Until now the suspicion, long held by defence industry experts, that Singapore was given as the false destination of the Iranian weapons, has never been proven. The Government has always denied any knowledge of the illegal trade.

The revelation that records of shipments of artillery shells to Singapore are held by the Ministry of Defence - despite previous denials - is doubly embarrassing for the Government because Royal Ordnance was state owned until its sale to British Aerospace in 1987.

Copies of export licences granted by the Department of Trade and Industry to Allivane, and other official paperwork identifying shipments to Singapore, have been obtained by the Independent. Why these papers were mislaid inside Whitehall until now is a mystery.

Singapore had little need for much of the material. According to the documents, Allivane was exporting in large quantities a kind of mortar fuse which was not even used by the island's forces. But it was of a kind used by the Iranian army. A source close to Allivane, which went bust in 1988, said yesterday: "Singapore was a sophisticated false end-user. You could send components out there and they were able to assemble them and then forward them on."

Former employees of Allivane say the Government was aware of their illegal trade and actively assisted them with the transport and purchase of components. Senior civil servants at the MoD, claim Allivane sources, were involved in regular briefings.
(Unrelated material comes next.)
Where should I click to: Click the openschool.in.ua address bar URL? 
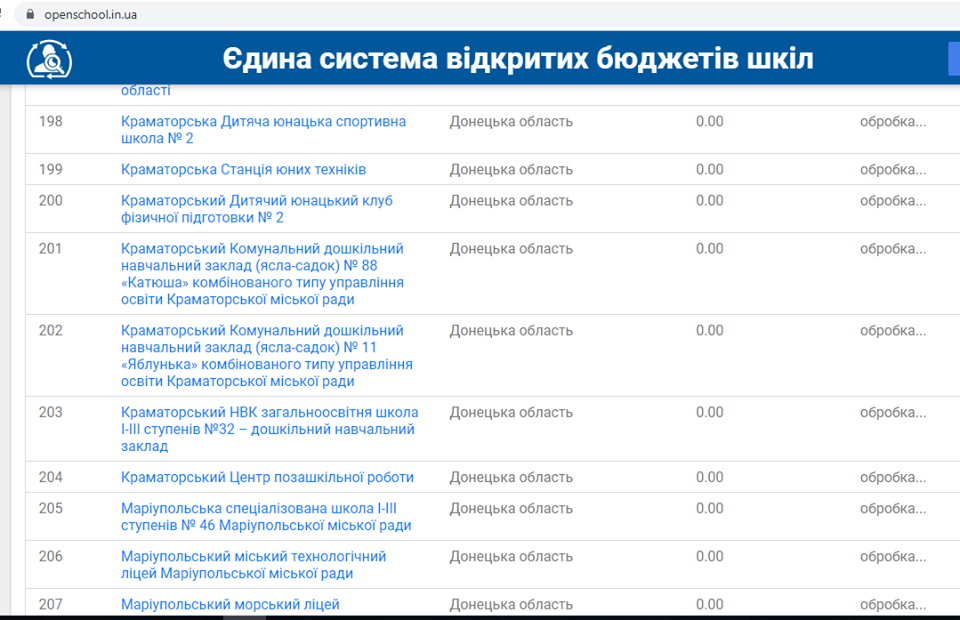(90, 14)

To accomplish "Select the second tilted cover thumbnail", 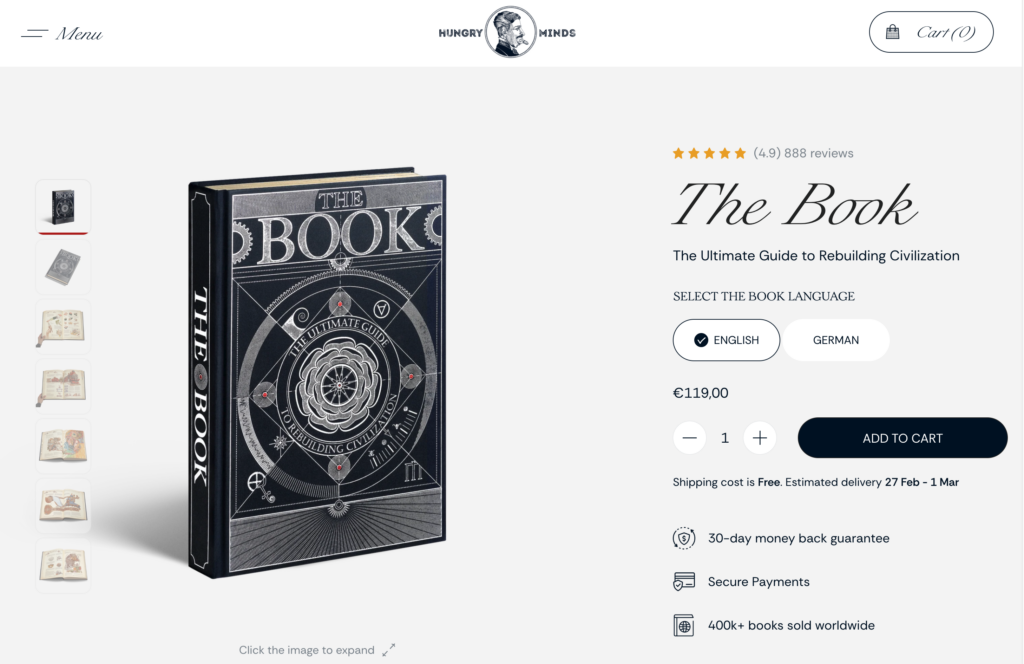I will [x=63, y=266].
Documents supplied to the Independent show the Allivane exports included AM52A3 fuses, used in mortar bombs. The Singaporeans use a different fuse. Nevertheless, according to documents, 20,000 fuses were exported in one shipment in 1987. According to company sources, there were several similar shipments in that year alone. This shipment was insured by a broker at Lloyd's and had an official export licence.

Royal Ordnance supplied Allivane with explosive for 155mm artillery shells, thought to have been used by Iran. Royal Ordnance denies any knowledge of having dealt with Iran. A senior executive has confirmed the business with Allivane started before privatisation in 1987 and continued afterwards.

Allivane operated out of an industrial estate in western Scotland. From 1986, it was prime contractor to the Iranians, producing thousands of rounds of ammunition in association with some of Europe's largest manufacturers from France, Italy, and the UK. Before that, the network, which started operations in 1982, was directed from France. Each year, the Iranian contract was worth in the region of pounds 120m to its suppliers.

An Italian magistrate who investigated the network of suppliers and the Singapore connection concluded it was "obvious" that Britain and British companies were involved.

Until 1987, the British authorities turned a blind eye to the presence in the National Iranian Oil Company office in Westminster of an Iranian air force "logistics office". Through this office Iran bought, among other items, US-made TOW missiles. The purchases were regularly shipped to Iran via Singapore and other countries.